Even then, Hu acknowledges the countless hurdles in bringing the technology to market. Previous efforts have often run up against the fact that batteries, again, power a wide range of products and industries — each saddled with its own unique set of challenges. Herein lies the difficulty in demonstrating that what began as a materials science discovery can over the long term deliver the same performance advantages to buses the same way it can with tablet computers.
Dan Hearsch, a battery expert at the consulting firm AlixPartners, posits that many of the setbacks start-ups experience can be chalked up to instances in which the developers failed to properly take into account the nitty-gritty rigors of “real world” application.
“Solving the two major issues of overheating and limited cycles is one thing,” he says, “but carmakers will then need to know if a battery can work in all climates, whether it [can] also handle vibration or if it adds too much weight. That can be a deal-breaker, too.”
Just as important is the overarching question of whether the economics would ultimately make sense. In a bid to attract potential financiers, SolidEnergy has cited an internal estimate showing that producing its batteries at a scale of 12 million units would cost around $400 per kWh, about 80 percent of what it would cost for lithium-ion batteries. The plan going forward, Hu says, is for the company to negotiate arrangements to supply the electrolyte and anode components to large manufacturers.
John Wozniak, an independent tech consulting whose expertise in battery manufacturing included a five-year stint as a contractor for Energizer and 12 years as a “Distinguished Technologist,” at Hewlett Packard, says that while he finds the approach to be promising, he has his doubts. “Big manufacturers prefer to do it all in house, so they’d rather figure out how a new technology works and tweak the formula to get around a patent,” he says. “Licensing deals are possible but its something big, established manufacturers simply don’t do.”
“Unless,” he adds, “they have to.”
However, Wozniak did praise the ongoing developments out of Boston as having “the most potential” of the bunch — the bunch being several competing ideas that include the likes of lithium-air, lithium-sulfur and silicon. He said he’s considering reaching out to Microsoft to see if it wanted to encourage one of its battery suppliers to license the technology. “I suppose it might be a good idea to ping them to at least find out if they’ve put it through puncture tests and other safety protocols,” he adds.
At this point, SolidEnergy is in talks to custom-build a battery for Project Ara, a modular phone concept currently being developed by Google.

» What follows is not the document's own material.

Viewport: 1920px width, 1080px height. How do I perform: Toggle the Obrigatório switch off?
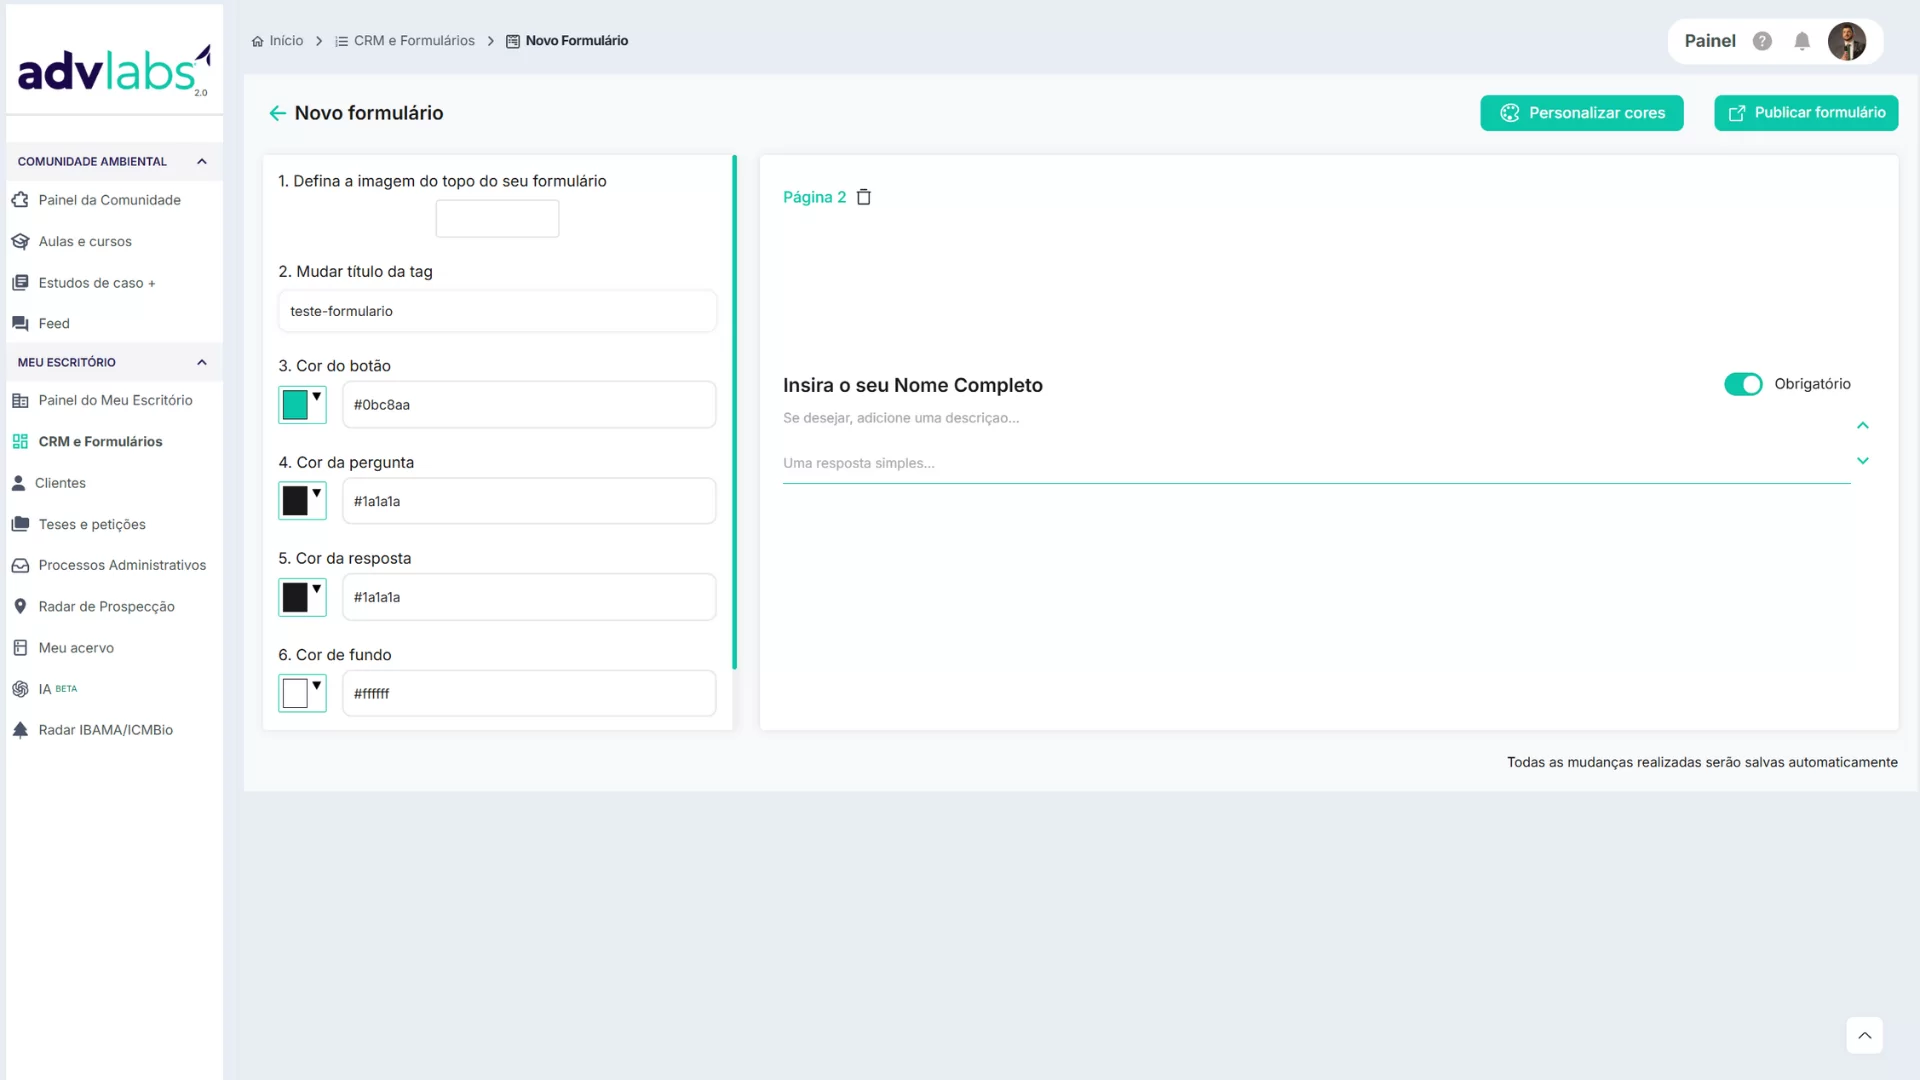click(1743, 384)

They’ve also received some interest from makers of drones. Most UAVs can’t stay airborne for longer than 30 minutes before needing to be recharged.
Hu’s ambitious timeframe for expansion into several markets has the technology reaching a level where suitable for portable devices such as smartphones by the end of next year, and electric cars the year after. “I know there are some people who may be skeptical of whether we will finally see these significant leaps in battery life because making it happen requires materials improvements, which usually takes time,” he says.
But, he added, “it took us just one year to piece together a good working prototype, so who knows what we will accomplish next year.”